I remember my mom giving away sacks and sacks of rice and old clothes to our neighbors, relatives and friends right after every disaster even though our own home was flooded too.
Growing up, I and my cousins would look forward walking in our flooded barangay in Cam Sur so we could play. But almost always my mom won't even let me go downstairs.
While she distributed food, rice and old clothes to our ka-baranggay I would be sitting on the steps of the stairs and wait for the floodwater to subside so I could join her.
In 2006 my mom died:( Then another typhoon struck our region. Thousands of people became homeless and died.
The classmate of my niece age 16 years old from Oas, Albay died of drowning because the landlady in their boarding house in Legazpi City thinking about the safety of her boarders in the eye of the storm, padlocked the gate of the boarding house and went home.
That particular error in judgement claimed all the lives of six young and vibrant students who were all trapped inside the boarding house when the flood went up to the roof.
My niece who also lived in a dormitory in Legazpi City was so lucky because her dormitory has a second floor. She said the flood was just a step away from the second floor.
Since my niece and the other boarders could not go out to buy food, they stayed together in one room at the second floor. She said she remember the wind to be so strong that the roof was almost blown away. That's why all their things got wet.
They tore the pages of their notebook and cooked a few packs of instant noodles they had on stock using a mug. They shared one pack among eight of them.

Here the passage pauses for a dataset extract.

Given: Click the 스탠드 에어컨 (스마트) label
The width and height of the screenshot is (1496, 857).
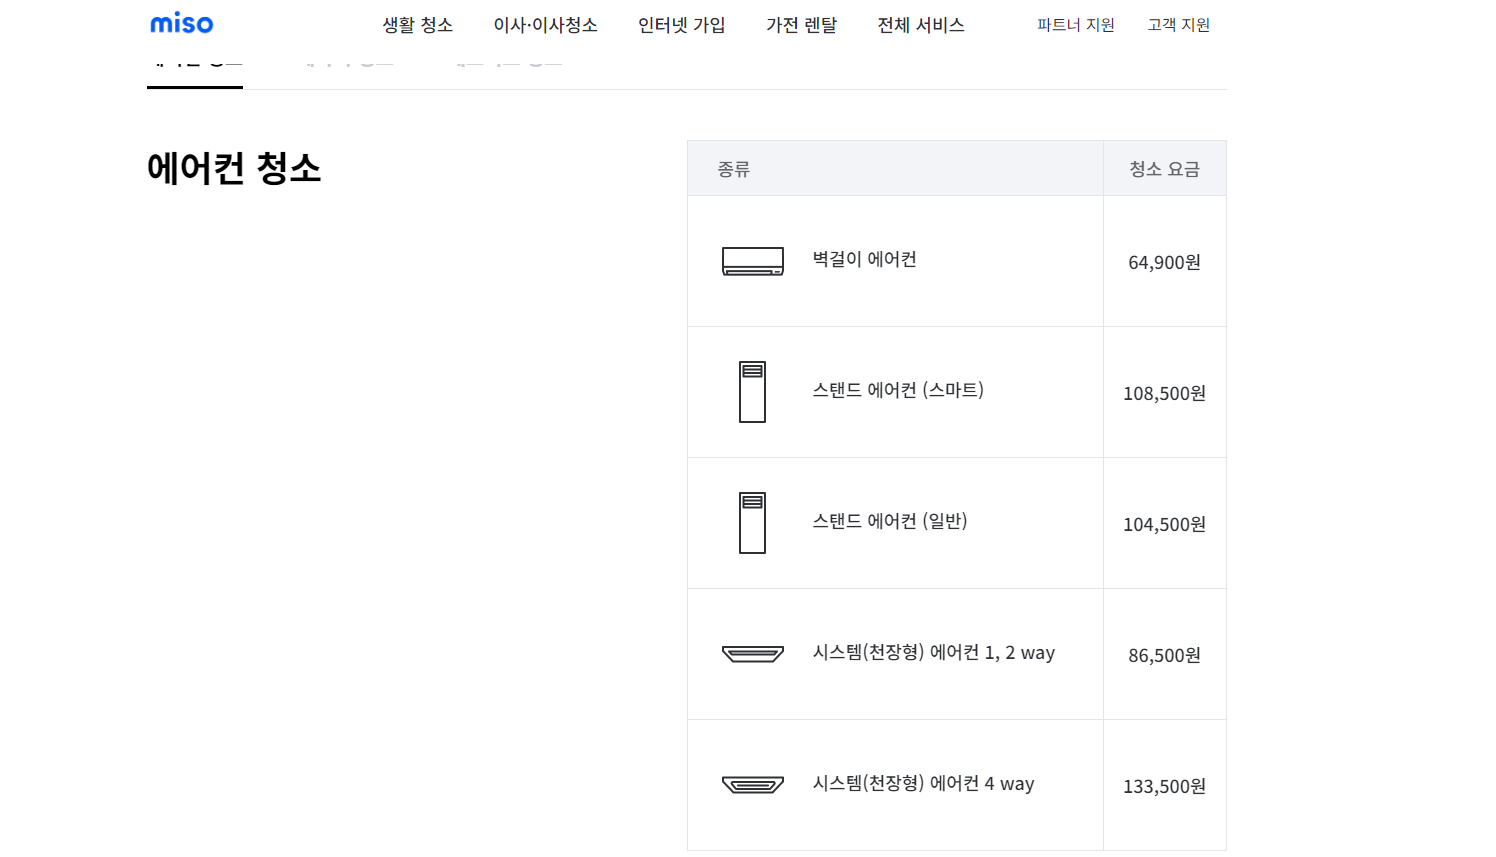Looking at the screenshot, I should coord(898,390).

They waited for somebody to rescue them. But nobody came. When they ran out of food and all their clothes were wet, they decided to walk home from Legazpi to our place which is a good one hour away by car.
She said that after walking for an hour from her boarding house in Legazpi to Daraga, they were able to board a jeepney to Guinobatan where they transferred to another jeepney because some portions of the road in Guinobatan were littered with dead people who were victims of flashfloods.
BTW, she survived the ordeal. Shocked as she is she slowly got over it through the years.